In February 2020, he helped Grindavík to the Icelandic Cup Finals where it lost to Stjarnan despite leading all scorers with 23 points.

In January 2021, Sigtryggur signed with LEB Oro club Real Canoe NC. In his debut he scored 11 points in 11 minutes in a victory against CB Almansa. In April 2021, he left Real Canoe and signed with Básquet Coruña.

In June 2021, Sigtryggur returned to Iceland and signed with Tindastóll and helped the team to the 2022 Úrvalsdeild finals where they lost to Valur 2–3.

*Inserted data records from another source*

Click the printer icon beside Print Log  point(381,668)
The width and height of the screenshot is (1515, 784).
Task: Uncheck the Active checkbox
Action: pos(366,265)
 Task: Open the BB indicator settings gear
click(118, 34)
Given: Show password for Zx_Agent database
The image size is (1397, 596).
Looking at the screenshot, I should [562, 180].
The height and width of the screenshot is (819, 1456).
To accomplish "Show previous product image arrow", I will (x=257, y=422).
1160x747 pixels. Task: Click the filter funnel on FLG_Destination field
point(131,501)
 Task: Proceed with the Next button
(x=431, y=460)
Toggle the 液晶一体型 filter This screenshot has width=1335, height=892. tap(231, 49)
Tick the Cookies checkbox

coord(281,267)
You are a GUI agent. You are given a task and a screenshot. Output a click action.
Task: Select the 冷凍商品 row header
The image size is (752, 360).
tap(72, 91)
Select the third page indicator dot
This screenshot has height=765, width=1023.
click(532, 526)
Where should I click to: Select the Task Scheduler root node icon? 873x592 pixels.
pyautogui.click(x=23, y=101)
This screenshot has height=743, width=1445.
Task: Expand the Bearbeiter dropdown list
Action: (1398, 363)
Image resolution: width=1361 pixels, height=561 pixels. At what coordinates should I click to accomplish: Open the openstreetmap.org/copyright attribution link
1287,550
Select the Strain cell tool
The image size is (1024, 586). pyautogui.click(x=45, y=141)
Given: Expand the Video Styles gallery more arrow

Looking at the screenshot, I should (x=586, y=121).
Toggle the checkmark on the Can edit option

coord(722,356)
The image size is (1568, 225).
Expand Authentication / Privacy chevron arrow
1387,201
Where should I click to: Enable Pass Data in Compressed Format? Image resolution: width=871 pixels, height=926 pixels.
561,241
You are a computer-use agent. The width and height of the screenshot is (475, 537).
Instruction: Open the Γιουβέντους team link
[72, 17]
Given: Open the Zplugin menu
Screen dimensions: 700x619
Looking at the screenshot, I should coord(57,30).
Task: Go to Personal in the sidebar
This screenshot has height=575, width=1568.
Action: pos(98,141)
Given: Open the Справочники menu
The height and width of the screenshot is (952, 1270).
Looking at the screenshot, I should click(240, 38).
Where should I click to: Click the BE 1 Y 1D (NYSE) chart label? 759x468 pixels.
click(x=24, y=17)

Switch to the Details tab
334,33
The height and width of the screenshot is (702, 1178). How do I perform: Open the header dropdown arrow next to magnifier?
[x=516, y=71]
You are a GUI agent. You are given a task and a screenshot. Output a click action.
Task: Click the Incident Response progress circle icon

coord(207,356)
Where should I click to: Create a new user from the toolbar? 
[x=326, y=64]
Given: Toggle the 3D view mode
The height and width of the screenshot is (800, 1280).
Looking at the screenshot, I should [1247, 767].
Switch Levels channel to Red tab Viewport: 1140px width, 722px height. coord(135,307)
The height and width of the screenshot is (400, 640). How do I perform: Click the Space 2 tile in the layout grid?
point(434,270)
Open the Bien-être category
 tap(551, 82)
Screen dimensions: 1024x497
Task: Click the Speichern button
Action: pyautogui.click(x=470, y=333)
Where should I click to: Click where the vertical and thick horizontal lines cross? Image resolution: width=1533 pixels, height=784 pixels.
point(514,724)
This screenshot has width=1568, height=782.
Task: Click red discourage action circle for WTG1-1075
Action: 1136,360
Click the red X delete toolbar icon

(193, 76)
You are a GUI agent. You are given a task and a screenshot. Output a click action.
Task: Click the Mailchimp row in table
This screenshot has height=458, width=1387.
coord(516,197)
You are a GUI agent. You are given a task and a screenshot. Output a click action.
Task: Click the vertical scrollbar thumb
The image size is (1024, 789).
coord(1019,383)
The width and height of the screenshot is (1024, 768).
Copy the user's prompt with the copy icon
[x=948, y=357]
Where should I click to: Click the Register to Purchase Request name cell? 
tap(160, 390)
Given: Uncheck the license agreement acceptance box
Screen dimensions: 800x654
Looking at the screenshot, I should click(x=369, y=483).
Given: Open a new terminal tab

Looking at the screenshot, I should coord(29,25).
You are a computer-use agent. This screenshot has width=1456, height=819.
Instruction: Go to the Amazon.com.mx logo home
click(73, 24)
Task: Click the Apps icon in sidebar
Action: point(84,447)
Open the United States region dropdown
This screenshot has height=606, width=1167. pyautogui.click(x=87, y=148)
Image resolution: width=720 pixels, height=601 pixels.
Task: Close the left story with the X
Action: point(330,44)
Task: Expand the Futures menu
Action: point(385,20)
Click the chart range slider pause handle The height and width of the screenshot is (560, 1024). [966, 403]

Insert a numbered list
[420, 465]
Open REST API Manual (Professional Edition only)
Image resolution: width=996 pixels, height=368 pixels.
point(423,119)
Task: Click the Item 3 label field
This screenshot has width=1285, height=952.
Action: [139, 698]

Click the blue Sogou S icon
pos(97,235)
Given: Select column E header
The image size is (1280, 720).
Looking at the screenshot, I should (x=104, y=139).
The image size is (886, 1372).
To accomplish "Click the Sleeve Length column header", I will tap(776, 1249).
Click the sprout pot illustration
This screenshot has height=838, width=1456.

In 2023, he won his first Icelandic championship after Tindastóll defeated Valur 3–2 in a finals rematch.

===Icelandic national team===
In July 2017, Sigtryggur was among the 24 players selected for the Icelandic national team training camp prior to EuroBasket 2017. He played his first national game on 27 July 2017, in a victory against Belgium . He made the cut to the final 15 players but was ultimately not named to the twelve man roster for Eurobasket.

In November 2017 Sigtryggur was named to the national team for the upcoming games in the 2019 FIBA Basketball World Cup qualification.

==Career statistics==
===National team===

| Team | Tournament | Pos. | GP | PPG | RPG | APG |
|---|---|---|---|---|---|---|
| Iceland | EuroBasket 2025 | 22nd | 3 | 1.0 | 0.7 | 0.7 |

==Personal life==
Sigtryggur's father, Björn Sigtryggsson, played six seasons in the Úrvalsdeild karla with Tindastóll, Breiðablik and Valur. His uncle, Ómar Sigmarsson, played nine seasons in the Úrvalsdeild, eight of them with Tindastóll and one with Hamar.